5.2 KiB
SharedWeakCachePointer.ipp — Template Method Implementations
Role in the System
This file provides the out-of-line method implementations for SharedWeakCachePointer<T>, declared in SharedWeakCachePointer.h. Because the class is a template, the definitions live in a .ipp file rather than a .cpp file; TaggedCache.h #includes this .ipp directly to ensure the definitions are available at the point of instantiation.
SharedWeakCachePointer<T> is the core pointer abstraction that makes TaggedCache's two-tier lifecycle work. Each ValueEntry in the cache map holds one of these, and the variant state — strong or weak — encodes which tier an object occupies: strongly-referenced objects are "hot" and kept alive by the cache itself; weakly-referenced objects are "warm" and tracked but not kept alive, surviving only as long as external code holds a shared_ptr to them.
Internal Representation
The private combo_ member is a std::variant<std::shared_ptr<T>, std::weak_ptr<T>>. The design comment in the header is precise: this uses less memory than holding both pointers simultaneously. Because the variant can only hold one alternative at a time, storage is the size of the larger alternative plus discriminant overhead — a meaningful saving in a map that may contain millions of ledger-object entries.
The variant discriminant is interrogated throughout via std::get_if, which returns a pointer to the held alternative (or nullptr if the wrong alternative is active), avoiding exceptions and enabling the no-throw invariants.

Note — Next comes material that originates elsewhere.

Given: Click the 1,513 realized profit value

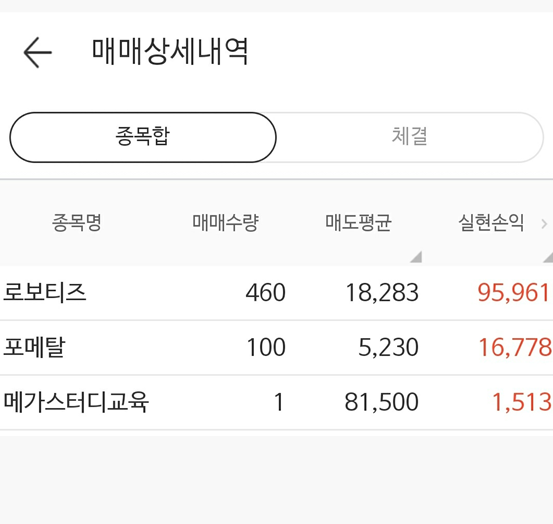Looking at the screenshot, I should [522, 402].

Lifecycle Management: convertToStrong and convertToWeak
These two methods are the reason the class exists. convertToWeak() upgrades a hot cache entry to a warm one by replacing the shared_ptr alternative with a std::weak_ptr<T> constructed from it, releasing the cache's own ownership stake. If the object still has external owners, weak_ptr::lock() will continue to succeed; once all external owners drop their handles the object is collected and subsequent lock() calls return null.
convertToStrong() does the reverse during a cache-hit path: it calls weak_ptr::lock() and, if successful, replaces the variant with the resulting shared_ptr, reasserting the cache's ownership. Both methods are idempotent — calling them when already in the target state is a harmless no-op returning true.

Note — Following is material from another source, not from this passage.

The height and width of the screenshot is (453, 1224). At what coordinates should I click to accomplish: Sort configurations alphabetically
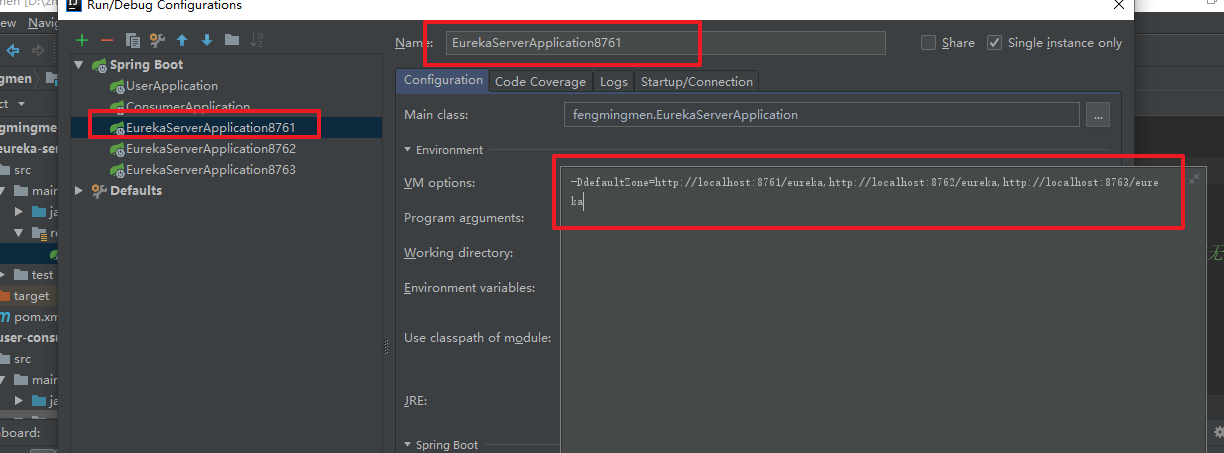click(257, 40)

TaggedCache::sweepHelper() depends on this pair to implement the sweep lifecycle without erasing entries from the map: entries that haven't been accessed recently are demoted to weak; entries whose weak pointer has also expired are removed entirely.
Accessor Semantics
getStrong() vs lock() serve different call sites. getStrong() returns a const& to the held shared_ptr — if the variant is in the weak state it returns a reference to a static empty shared_ptr. This avoids incrementing the reference count and is appropriate when the caller already knows the pointer is strong (e.g., during a cache insertion). lock() unconditionally produces a new owning shared_ptr by either copying the strong alternative or calling weak_ptr::lock(), and is the safe choice when the strength is uncertain.

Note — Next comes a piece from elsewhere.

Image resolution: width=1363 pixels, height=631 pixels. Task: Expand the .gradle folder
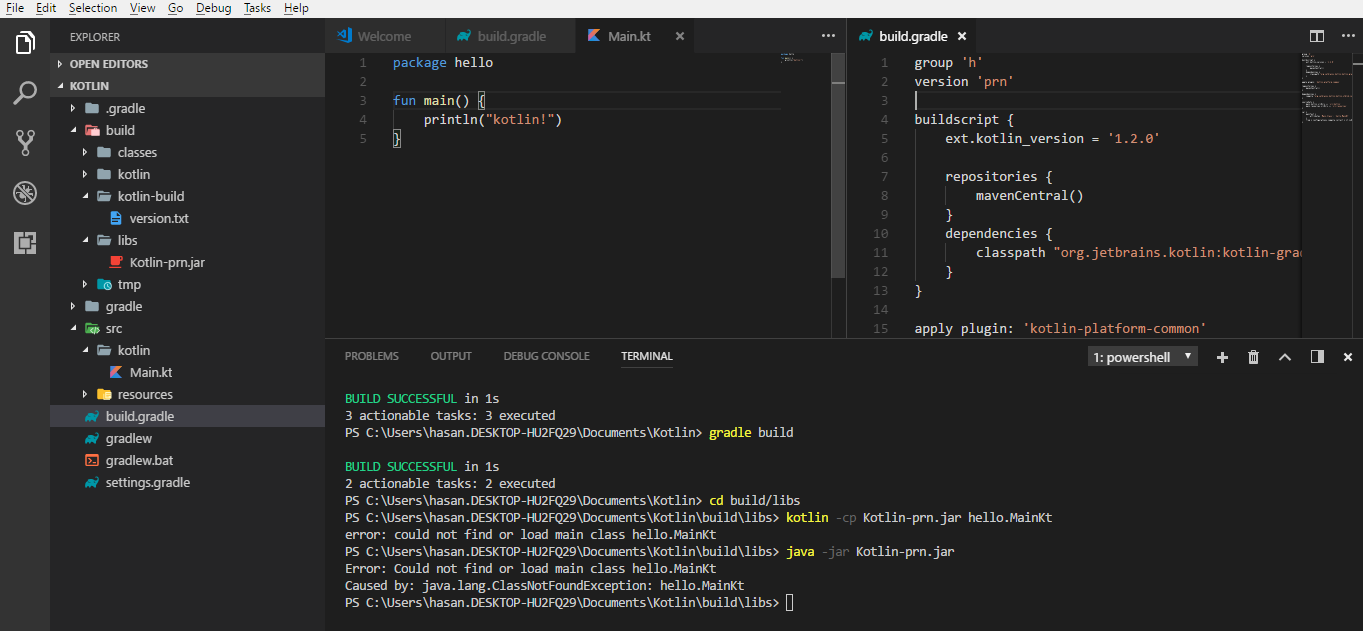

operator bool() returns true only if the variant holds a shared_ptr alternative and that pointer is non-null. A slot in weak state always returns false, which is deliberately asymmetric: code that checks if (entry.ptr) treats weak entries the same as empty entries, simplifying TaggedCache::ValueEntry::isCached() and isWeak().
expired() has a slightly subtle implementation: for the weak_ptr alternative it delegates to weak_ptr::expired(); for the shared_ptr alternative it returns false (a live strong pointer is never expired). A null strong pointer — i.e., a shared_ptr{} stored after reset() — falls through to the final return !std::get_if<std::shared_ptr<T>>(&combo_), which evaluates to true because get_if returns a non-null pointer to the held (but null-content) shared_ptr. This edge case correctly marks a reset slot as expired.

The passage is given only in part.